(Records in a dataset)

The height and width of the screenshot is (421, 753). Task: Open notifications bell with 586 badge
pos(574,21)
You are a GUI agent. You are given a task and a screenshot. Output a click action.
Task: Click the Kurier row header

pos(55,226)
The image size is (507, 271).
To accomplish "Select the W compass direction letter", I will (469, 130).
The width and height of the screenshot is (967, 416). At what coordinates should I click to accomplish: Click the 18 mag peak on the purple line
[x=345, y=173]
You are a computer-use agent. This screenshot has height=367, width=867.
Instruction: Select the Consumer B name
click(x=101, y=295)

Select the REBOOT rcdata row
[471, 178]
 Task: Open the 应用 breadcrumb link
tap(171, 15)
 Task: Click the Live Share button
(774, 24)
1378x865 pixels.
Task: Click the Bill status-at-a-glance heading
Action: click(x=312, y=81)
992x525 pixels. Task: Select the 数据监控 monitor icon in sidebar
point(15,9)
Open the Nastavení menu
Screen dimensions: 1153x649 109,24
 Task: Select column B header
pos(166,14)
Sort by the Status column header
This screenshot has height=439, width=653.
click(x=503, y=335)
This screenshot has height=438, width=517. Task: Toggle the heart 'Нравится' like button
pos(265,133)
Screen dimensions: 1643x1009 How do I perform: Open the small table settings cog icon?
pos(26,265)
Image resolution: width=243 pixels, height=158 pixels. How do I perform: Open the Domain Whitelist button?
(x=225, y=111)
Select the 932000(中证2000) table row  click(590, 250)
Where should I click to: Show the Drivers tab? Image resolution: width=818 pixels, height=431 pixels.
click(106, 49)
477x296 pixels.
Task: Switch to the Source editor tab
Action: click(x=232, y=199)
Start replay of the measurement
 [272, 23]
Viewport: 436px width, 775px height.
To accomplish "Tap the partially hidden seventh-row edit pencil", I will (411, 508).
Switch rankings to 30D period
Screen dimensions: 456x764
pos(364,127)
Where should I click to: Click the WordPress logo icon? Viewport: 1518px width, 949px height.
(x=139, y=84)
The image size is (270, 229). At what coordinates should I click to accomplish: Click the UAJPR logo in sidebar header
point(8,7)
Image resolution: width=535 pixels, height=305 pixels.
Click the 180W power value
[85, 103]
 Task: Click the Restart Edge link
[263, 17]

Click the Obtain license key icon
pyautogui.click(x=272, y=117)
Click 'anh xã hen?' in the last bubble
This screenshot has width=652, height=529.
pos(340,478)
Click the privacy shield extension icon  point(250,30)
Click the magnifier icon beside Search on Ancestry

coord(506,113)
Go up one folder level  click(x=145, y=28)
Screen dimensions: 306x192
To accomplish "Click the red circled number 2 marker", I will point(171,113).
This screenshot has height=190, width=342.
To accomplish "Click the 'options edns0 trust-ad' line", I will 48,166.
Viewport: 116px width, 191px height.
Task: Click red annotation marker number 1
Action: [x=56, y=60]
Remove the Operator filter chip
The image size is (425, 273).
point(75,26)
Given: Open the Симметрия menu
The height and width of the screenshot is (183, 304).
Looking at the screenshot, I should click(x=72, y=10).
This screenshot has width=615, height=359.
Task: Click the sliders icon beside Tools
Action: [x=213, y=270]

> _TASK TO CARRY OUT_:
Reproduce every line of the material above verbatim, from the first line to the last.

> _ANSWER TO THIS PROBLEM_:
The height and width of the screenshot is (421, 753). Task: Open notifications bell with 586 badge
pos(574,21)
You are a GUI agent. You are given a task and a screenshot. Output a click action.
Task: Click the Kurier row header

pos(55,226)
The image size is (507, 271).
To accomplish "Select the W compass direction letter", I will (469, 130).
The width and height of the screenshot is (967, 416). At what coordinates should I click to accomplish: Click the 18 mag peak on the purple line
[x=345, y=173]
You are a computer-use agent. This screenshot has height=367, width=867.
Instruction: Select the Consumer B name
click(x=101, y=295)

Select the REBOOT rcdata row
[471, 178]
 Task: Open the 应用 breadcrumb link
tap(171, 15)
 Task: Click the Live Share button
(774, 24)
1378x865 pixels.
Task: Click the Bill status-at-a-glance heading
Action: click(x=312, y=81)
992x525 pixels. Task: Select the 数据监控 monitor icon in sidebar
point(15,9)
Open the Nastavení menu
Screen dimensions: 1153x649 109,24
 Task: Select column B header
pos(166,14)
Sort by the Status column header
This screenshot has height=439, width=653.
click(x=503, y=335)
This screenshot has height=438, width=517. Task: Toggle the heart 'Нравится' like button
pos(265,133)
Screen dimensions: 1643x1009 How do I perform: Open the small table settings cog icon?
pos(26,265)
Image resolution: width=243 pixels, height=158 pixels. How do I perform: Open the Domain Whitelist button?
(x=225, y=111)
Select the 932000(中证2000) table row  click(590, 250)
Where should I click to: Show the Drivers tab? Image resolution: width=818 pixels, height=431 pixels.
click(106, 49)
477x296 pixels.
Task: Switch to the Source editor tab
Action: click(x=232, y=199)
Start replay of the measurement
 [272, 23]
Viewport: 436px width, 775px height.
To accomplish "Tap the partially hidden seventh-row edit pencil", I will (411, 508).
Switch rankings to 30D period
Screen dimensions: 456x764
pos(364,127)
Where should I click to: Click the WordPress logo icon? Viewport: 1518px width, 949px height.
(x=139, y=84)
The image size is (270, 229). At what coordinates should I click to accomplish: Click the UAJPR logo in sidebar header
point(8,7)
Image resolution: width=535 pixels, height=305 pixels.
Click the 180W power value
[85, 103]
 Task: Click the Restart Edge link
[263, 17]

Click the Obtain license key icon
pyautogui.click(x=272, y=117)
Click 'anh xã hen?' in the last bubble
This screenshot has width=652, height=529.
pos(340,478)
Click the privacy shield extension icon  point(250,30)
Click the magnifier icon beside Search on Ancestry

coord(506,113)
Go up one folder level  click(x=145, y=28)
Screen dimensions: 306x192
To accomplish "Click the red circled number 2 marker", I will point(171,113).
This screenshot has height=190, width=342.
To accomplish "Click the 'options edns0 trust-ad' line", I will 48,166.
Viewport: 116px width, 191px height.
Task: Click red annotation marker number 1
Action: [x=56, y=60]
Remove the Operator filter chip
The image size is (425, 273).
point(75,26)
Given: Open the Симметрия menu
The height and width of the screenshot is (183, 304).
Looking at the screenshot, I should click(x=72, y=10).
This screenshot has width=615, height=359.
Task: Click the sliders icon beside Tools
Action: [x=213, y=270]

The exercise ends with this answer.